Downtime Is The Enemy: Our Battle-Tested Zero-Downtime JFrog Migration Story

DevOps

19 / Feb / 2025 by Vansh Raj 0 comments

“In the world of continuous delivery, downtime is the enemy of progress “

Have you ever thought that you are sitting in your office peacefully and suddenly, you are notified that migration is about to begin for the most critical tool on which all other or I would say the entire project depends on it. What do you think what tool it could be ..aah none other than the artifactory .

So let’s dive into the journey of ups and downs and at last a successful change.

JFrog

Moving forward, let’s give you a background context on who we serve, the current architecture, and why the artifactory was so important for the organisation.

In the world of betting and gaming services, seamless digital operations are critical to ensuring an uninterrupted experience for users. During certain periods, the anticipated system load can spike up to five times the usual levels due to the nature of the business.

Just before one such peak season, we were notified about a major upgrade related to our production setup of the JFrog Artifactory. Before diving into the changes, let’s first understand what JFrog is and why it plays a crucial role in an organization.

Artifactory

JFrog Artifactory is a universal repository manager that centralizes artifact storage, management, and distribution across various technologies. It integrates with CI/CD pipelines, supports multiple package formats (Docker, Maven, npm, etc.), and offers high availability, scalability, and security. As part of JFrog’s DevOps platform, Artifactory streamlines workflows, enhances build stability, and accelerates software delivery.

Using a repository manager offers several benefits:

Reduces remote downloads, saving bandwidth and time.
Enhances build stability by minimizing reliance on external repositories.
Optimizes performance with remote repositories.
Provides better control over consumed and shared artifacts.
Enables efficient binary sharing without rebuilding from source.
Centralizes artifact storage for easy access across teams.

The key benefit of Artifactory for us is its role as a centralized storage system for Docker images, packages, and other artifacts, making it essential to our workflow. Now, you might be wondering—what major upgrades were we concerned about? Let me list them for you.

Major Upgrade – Amazon Linux 2 to Amazon Linux 2023.
Introduction of a new Private LoadBalancer for the On-premise server access.
Security updates – CrowdStrike.
Network hardening Rules – Upgradation of Security Groups.
Creation of alarms

With the gaming season approaching, minimizing downtime was crucial to avoid production impact. The main challenge was upgrading JFrog without data loss, ensuring continuity with the same database and S3 binary store—this marked the start of our journey.
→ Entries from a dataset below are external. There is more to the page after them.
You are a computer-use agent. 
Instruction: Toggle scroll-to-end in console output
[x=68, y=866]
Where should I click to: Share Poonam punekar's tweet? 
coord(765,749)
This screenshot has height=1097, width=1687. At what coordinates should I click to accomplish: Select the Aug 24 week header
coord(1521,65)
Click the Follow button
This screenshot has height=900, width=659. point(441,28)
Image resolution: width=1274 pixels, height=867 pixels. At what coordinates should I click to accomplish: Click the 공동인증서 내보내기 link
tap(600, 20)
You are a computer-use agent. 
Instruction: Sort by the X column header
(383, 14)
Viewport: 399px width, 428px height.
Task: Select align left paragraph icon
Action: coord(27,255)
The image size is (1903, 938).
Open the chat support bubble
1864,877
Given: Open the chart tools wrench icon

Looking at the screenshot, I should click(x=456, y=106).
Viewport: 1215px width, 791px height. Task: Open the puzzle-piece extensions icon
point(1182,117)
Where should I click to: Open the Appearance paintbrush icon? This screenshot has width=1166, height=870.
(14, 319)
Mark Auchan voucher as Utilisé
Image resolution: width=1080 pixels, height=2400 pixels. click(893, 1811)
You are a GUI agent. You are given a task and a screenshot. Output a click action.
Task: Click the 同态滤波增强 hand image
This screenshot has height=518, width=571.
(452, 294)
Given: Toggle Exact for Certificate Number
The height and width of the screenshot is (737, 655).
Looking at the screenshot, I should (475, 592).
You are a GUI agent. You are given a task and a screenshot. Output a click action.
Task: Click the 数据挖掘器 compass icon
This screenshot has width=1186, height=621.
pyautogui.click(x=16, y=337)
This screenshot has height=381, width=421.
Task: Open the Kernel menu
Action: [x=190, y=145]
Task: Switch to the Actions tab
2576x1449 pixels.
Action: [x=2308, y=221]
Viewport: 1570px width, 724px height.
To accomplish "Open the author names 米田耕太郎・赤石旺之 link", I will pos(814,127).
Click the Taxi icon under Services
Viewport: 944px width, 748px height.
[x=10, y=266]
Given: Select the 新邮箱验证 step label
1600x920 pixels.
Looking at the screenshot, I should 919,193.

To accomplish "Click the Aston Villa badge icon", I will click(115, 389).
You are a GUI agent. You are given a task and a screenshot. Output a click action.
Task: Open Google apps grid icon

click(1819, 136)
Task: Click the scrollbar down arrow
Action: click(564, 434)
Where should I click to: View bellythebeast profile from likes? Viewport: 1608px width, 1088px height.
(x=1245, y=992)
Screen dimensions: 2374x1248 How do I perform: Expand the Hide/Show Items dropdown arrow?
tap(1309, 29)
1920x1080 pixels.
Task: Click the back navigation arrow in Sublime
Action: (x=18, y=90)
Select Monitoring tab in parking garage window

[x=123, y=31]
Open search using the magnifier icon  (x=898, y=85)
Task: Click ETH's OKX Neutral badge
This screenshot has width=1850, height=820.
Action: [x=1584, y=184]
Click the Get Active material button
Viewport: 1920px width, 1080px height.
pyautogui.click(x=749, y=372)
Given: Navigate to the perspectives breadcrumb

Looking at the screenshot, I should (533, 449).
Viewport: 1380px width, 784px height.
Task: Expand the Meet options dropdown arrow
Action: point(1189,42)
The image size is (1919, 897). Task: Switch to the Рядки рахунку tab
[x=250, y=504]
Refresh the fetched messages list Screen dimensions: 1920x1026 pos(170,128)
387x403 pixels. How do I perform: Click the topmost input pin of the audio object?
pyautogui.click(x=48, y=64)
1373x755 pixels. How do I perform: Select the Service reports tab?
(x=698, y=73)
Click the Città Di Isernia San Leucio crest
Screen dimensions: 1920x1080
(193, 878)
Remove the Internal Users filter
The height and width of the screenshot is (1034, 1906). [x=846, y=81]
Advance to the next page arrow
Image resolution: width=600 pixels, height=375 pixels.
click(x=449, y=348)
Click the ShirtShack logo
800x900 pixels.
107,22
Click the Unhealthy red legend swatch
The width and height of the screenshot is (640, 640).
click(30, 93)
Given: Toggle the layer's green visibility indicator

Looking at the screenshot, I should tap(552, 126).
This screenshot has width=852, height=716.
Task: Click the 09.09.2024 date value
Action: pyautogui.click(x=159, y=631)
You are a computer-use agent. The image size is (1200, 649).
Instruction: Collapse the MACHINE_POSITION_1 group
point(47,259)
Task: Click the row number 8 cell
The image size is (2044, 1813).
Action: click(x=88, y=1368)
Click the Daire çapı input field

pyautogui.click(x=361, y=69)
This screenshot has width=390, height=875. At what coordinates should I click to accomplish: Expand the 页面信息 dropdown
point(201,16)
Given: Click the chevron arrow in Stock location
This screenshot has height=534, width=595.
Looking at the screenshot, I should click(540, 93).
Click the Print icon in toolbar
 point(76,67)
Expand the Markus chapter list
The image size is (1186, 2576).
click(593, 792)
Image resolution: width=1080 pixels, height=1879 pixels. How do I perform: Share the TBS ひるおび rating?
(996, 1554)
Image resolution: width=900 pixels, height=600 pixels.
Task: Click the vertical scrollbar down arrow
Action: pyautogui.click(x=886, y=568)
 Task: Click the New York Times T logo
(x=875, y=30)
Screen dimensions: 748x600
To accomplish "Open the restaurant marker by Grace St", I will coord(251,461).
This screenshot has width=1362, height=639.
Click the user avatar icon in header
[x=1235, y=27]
Before, diving into what steps we took let us know via a diagram what our current architecture was to have a basic idea of changes that we were going to make.

Current Architecture

So, as you can see it was a highly available ECS setup and one thing to mention is deployed using CloudFormation. Moving further we were asked to come up with a plan for a successful no-down timer plan as there was no way to upgrade the OS type directly of the running servers without stopping the servers and creating a new one for Amazon Linux 2023.

Wanna know what we came up with ………Excited, and hope so coming up to this part of the blog. We thought of creating a parallel setup of the same JFrog by deploying a new ECS service and ASG and not disturbing the old ones in a way that talks to the same RDS and S3 …. the on-premise testing to go smoothly and no downtime also to be expected during the upgrade.

In our current setup, all the JFrog-related files were part of an AMI and we wanted to remove that dependency, The major hurdle that we came across that what files were necessary to initiate the JFrog, As. Let me make this easy and list the important files for you.

binarystore.xml – Filestore configuration in our case we are storing artifacts on an S3 bucket
master.key
join.key

So, keeping this in mind we came up with a new architecture. Let me show you the changes with a diagram.

New Architecture

As you can see there have been multiple changes done to the architecture as of now. Let me sum up in points the changes and the new resources that have come up.

A New Autoscaling Group: It scales up a new AL2023-based EC2 currently with the ecs.config for the same ECS cluster and the user data updates for crowdstrike and new relic intergrations and the above-mentioned files for JFrog from S3 to the source path in EC2 to be mounted. Also not to forget the default.conf file for nginx is also called from the S3 bucket.
S3-config-bucket: The new s3 config bucket contains all the important and major files that are required from the old running setup i.e;
1. ecs.config – cluster configurations
2. master.key
3. join.key
4. binarystore.xml
5. default.conf – Nginx config from the old setup.
New ECS Service: New ECS service with new private, and public loadbalancers and target group, using the same Jfrog files being mounted to the mount volume.

These changes created a parallel setup based on Amazon Linux 2023 and the latest security updates.Now comes the part where we need to scale down the old services and purge them. Further scale up the new infra with the new container instance.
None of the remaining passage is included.